Desafio Literário | Laranja Mecânica

Sinopse
Narrada pelo protagonista, o adolescente Alex, esta brilhante e perturbadora história cria uma sociedade futurista em que a violência atinge proporções gigantescas e provoca uma reposta igualmente agressiva de um governo totalitário. A estranha linguagem utilizada por Alex – soberbamente engendrada pelo autor – empresta uma dimensão quase lírica ao texto. Ao lado de “1984″, de George Orwell, e “Admirável Mundo Novo”, de Aldous Huxley, “Laranja Mecânica” é um dos ícones literários da alienação pós-industrial que caracterizou o século XX.

Capa

A sorte, a sorte!, é que assisti ao filme antes de ler o livro e assim já conhecia a história. Não, não foi a ultraviolência horrorshow que me estabacou, e sim a gíria nadsat que o autor utiliza. As gírias originais em inglês baseiam-se no idioma russo e o tradutor conseguiu adaptar algumas pro português, mas a maioria não é intuitiva. O próprio autor incluiu um glossário no final do livro e recomenda a leitura do glossário antes de começar a ler o livro, só que é muita coisa e não dá pra decorar de primeira; preferi partir ca cara e a coragem e descobrir o significado pelo contexto da frase.

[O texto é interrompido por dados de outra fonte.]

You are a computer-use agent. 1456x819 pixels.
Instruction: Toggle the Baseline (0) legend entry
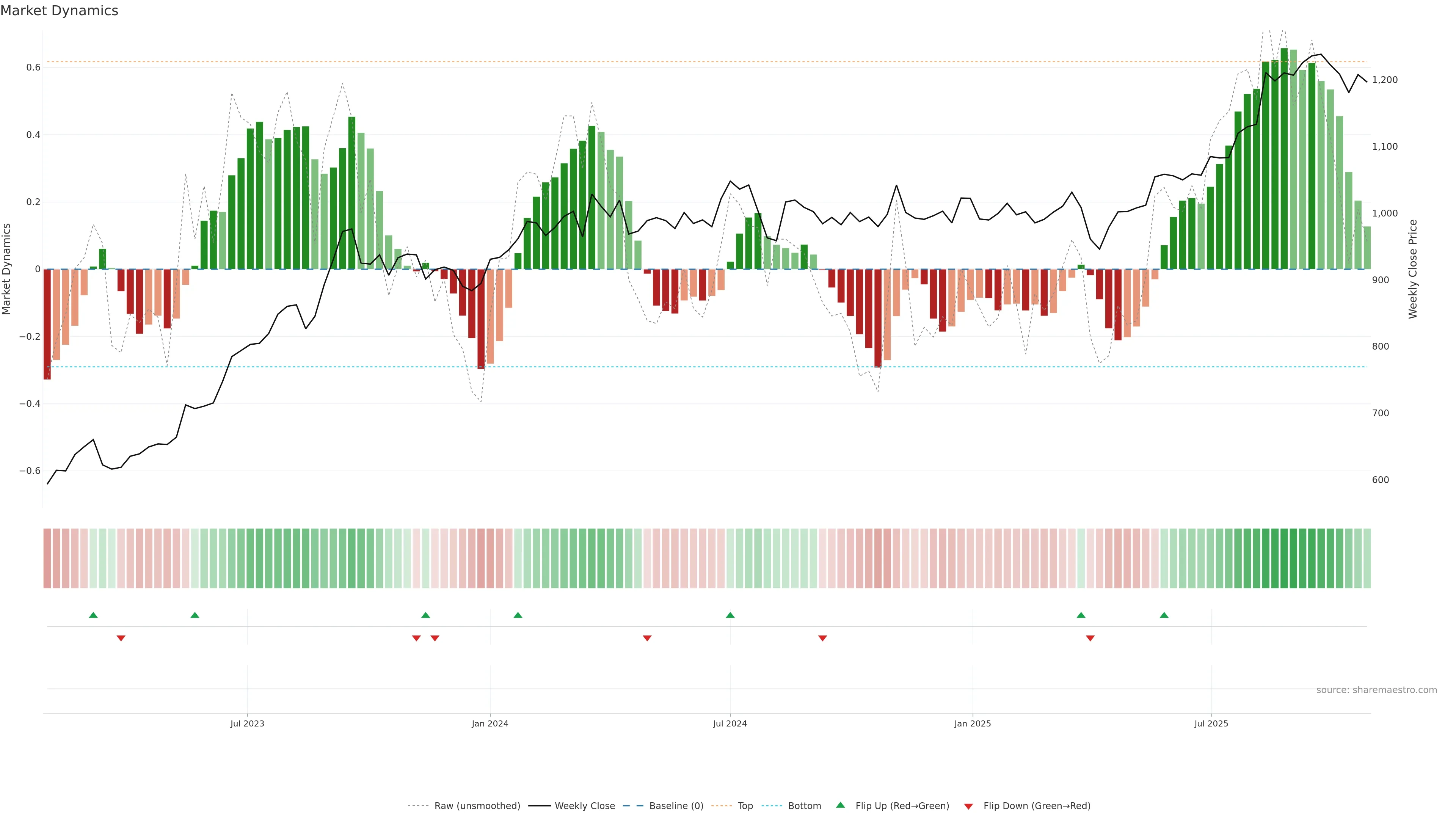(x=676, y=806)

Laranja Mecânica pertence a um subgênero da ficção científica, a distopia ou antiutopia, em que o autor prevê uma sociedade acomodada ao bem-estar promovido pelo estado totalitário. Nesse cenário as pessoas têm suas funções, direitos e deveres estabelecidos por uma autoridade que se certifica de que o programa seja seguido à risca. A manutenção da satisfação social é um fator importante nesse tipo de sociedade distópica porque permite a manutenção do próprio poder do estado e do status quo. No caso de Laranja Mecânica o foco da crítica é o estado policial.

O grupo adolescente liderado por Alex encontra-se numa situação de vácuo de autoridade. Passam as noites cometendo atos de ultraviolência após consumir drogas até que Alex é preso e enviado para uma instituição correcional, onde  se voluntaria pra um tratamento experimental behaviourista que promete sublimar os instintos violentos.

− Ser bom pode não ser agradável, 6655321. Pode ser horrível ser bom. E quando digo isto a você, eu compreendo como soa contraditório. Eu sei que vou passar muitas noites sem dormir por causa disto. O que é que Deus quer? Deus quer a bondade ou a escolha da bondade? O homem que escolhe o mal é talvez de uma certa forma melhor do que aquele a quem a bondade é imposta. Questões duras e profundas, 6655321. [pág, 104]

A questão do Bem Maior versus liberdade individual não é um tema direto desse livro, mas decerto é um fator que desencadeia a ultraviolência aleatória e gratuita, que é. Com a narrativa em primeira pessoa do Vosso Humilde Narrador, o leitor passa da repulsa inicial contra Alex e seus drugues à repulsa contra o estado, a religião e a sociedade que os gerou. Não, não dá para simpatizar ou empatizar com Alex, mas também não dá para aceitar a lavagem cerebral que lhe retira o livre-arbítrio em prol do bem da coletividade.